Text block:
+---+

I am packing the boxes to find old treasures that I thought didn’t exist, for I forgot about them.
I find that old black and white picture, a vase from Mum’s place with purple orchards, a trinket with sentimental value from school, and the plaster from my broken arm.
I’m thinking about the awakened memories as feelings start to rush and mess with my heartstrings.
Sniffing the items a little, I’m sneezing and crying.
Ice cubes sit in the freezer. I think about how they used to be liquid from the tap, and now they are blocks of ice. My thoughts remind me of a story once told by an old sentimental fool.
A man and a woman loved each other. When his love was new to her, his heart was warm. He and she moved through life easily, for the days were sunny despite the weather. His laughter was so infectious to her that she would often bloom with a smile.
After some time passed, his heart turned into those ice cubes. In her heart, he remained dear despite the cold feelings that crept into his arteries. Although there was no warmth in his heart anymore, she never gave up hope that his love was real.
Then, on a day like any other, they travelled together in the car; He was driving and calling her names over something trivial; She was very upset. He did not realise that soon she would leave this world, and he would no longer have the sunshine of his heart.

+---+

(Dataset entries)

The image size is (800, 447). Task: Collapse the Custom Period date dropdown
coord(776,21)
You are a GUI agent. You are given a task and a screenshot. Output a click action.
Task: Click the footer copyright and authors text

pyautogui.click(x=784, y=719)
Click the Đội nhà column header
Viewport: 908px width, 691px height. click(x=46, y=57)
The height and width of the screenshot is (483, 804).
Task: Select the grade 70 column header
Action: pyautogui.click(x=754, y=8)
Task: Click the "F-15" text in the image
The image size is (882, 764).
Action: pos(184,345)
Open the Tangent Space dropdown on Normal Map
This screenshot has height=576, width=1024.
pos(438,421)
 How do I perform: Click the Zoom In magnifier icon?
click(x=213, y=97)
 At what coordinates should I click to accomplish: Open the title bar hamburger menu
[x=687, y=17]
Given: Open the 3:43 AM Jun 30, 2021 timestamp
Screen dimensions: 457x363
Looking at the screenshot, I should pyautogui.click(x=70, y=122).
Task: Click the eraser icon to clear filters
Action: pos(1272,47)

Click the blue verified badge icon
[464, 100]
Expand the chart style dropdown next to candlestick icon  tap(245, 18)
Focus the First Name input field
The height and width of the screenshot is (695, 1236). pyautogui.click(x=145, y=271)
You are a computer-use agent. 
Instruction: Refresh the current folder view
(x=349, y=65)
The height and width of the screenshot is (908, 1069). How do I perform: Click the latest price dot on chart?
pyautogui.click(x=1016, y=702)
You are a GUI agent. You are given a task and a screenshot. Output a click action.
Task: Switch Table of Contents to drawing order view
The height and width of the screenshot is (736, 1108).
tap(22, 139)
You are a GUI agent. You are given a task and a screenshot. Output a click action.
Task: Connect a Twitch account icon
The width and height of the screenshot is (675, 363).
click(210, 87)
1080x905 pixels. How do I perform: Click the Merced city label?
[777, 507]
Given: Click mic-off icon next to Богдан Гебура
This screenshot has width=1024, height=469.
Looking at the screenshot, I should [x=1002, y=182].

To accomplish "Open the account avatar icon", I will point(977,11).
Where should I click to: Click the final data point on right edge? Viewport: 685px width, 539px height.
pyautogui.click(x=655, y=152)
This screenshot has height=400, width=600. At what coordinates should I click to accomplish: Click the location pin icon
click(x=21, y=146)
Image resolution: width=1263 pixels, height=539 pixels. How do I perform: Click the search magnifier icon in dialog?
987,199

+---+

Problems to work on:
#1 In the text about packing boxes and old memories, what was the man doing while he drove the car?
#2 Pick up the text about packing boxes and old memories after its last sentence and carry it on.

Activity answers:
#1 He was calling her names over something trivial.

#2
An accident occurred. As she lay dying in the passenger seat, his heart began to melt. He then realised how much he loved her. He promised to honour her memory by climbing many mountains and exploring the Earth with her ashes so that they could both see the world together.
That sentimental old fool is the man in this story. He died a few years ago and had her ashes sprinkled all over him before he was cremated.
In the winter, when the southerly winds blow from Antarctica through Tasmania and make their presence known to the people of Melbourne, we turn the heating on. We don’t ask much of you. We ask that you do your job and heat the house for us. Is this too much to ask?
Winter went on for months without end. You worked for us well until you thought Spring was coming early. Now you’re resetting all the time, turning yourself off, keeping your status at the rather puzzling setting, “On Waiting”, and telling us you are going to be uncooperative.
You remind me of my good friend’s partner. She was always telling him to get turned on, but he was always turned off. She would cry to him, “Why do I always have to turn you on!?…why don’t you ever turn me on anymore!?”
Turns out, he wasn’t really into her. They end up going their separate ways. Now he is a distant memory.
Heater, please don’t make me replace you because you won’t turn it on for me, even though I’m trying to turn you on.
At home, she rinses the vegetables in the Colander. The water washes the vegetables and then flows down through the holes and into the drain to head to the water treatment plant. Once the water arrives, it is treated and cleaned so that humans can consume the resource again.
You stand in the kitchen talking to her about how unsuitable she is to cook your food, then how everything about the two of you is disintegrating. She wonders what you are on about or if you have lost the plot.
Unable to deal with your talking after many attempts to obtain a resolution, she turns the Colander into a Cullender, places your head in it, and washes water over you until you cool down.
Now that you are her vegetable, all the rubbish flows down through the drain from your head for the water treatment plant; Perhaps they can clean up your bullshit.
You fucked off.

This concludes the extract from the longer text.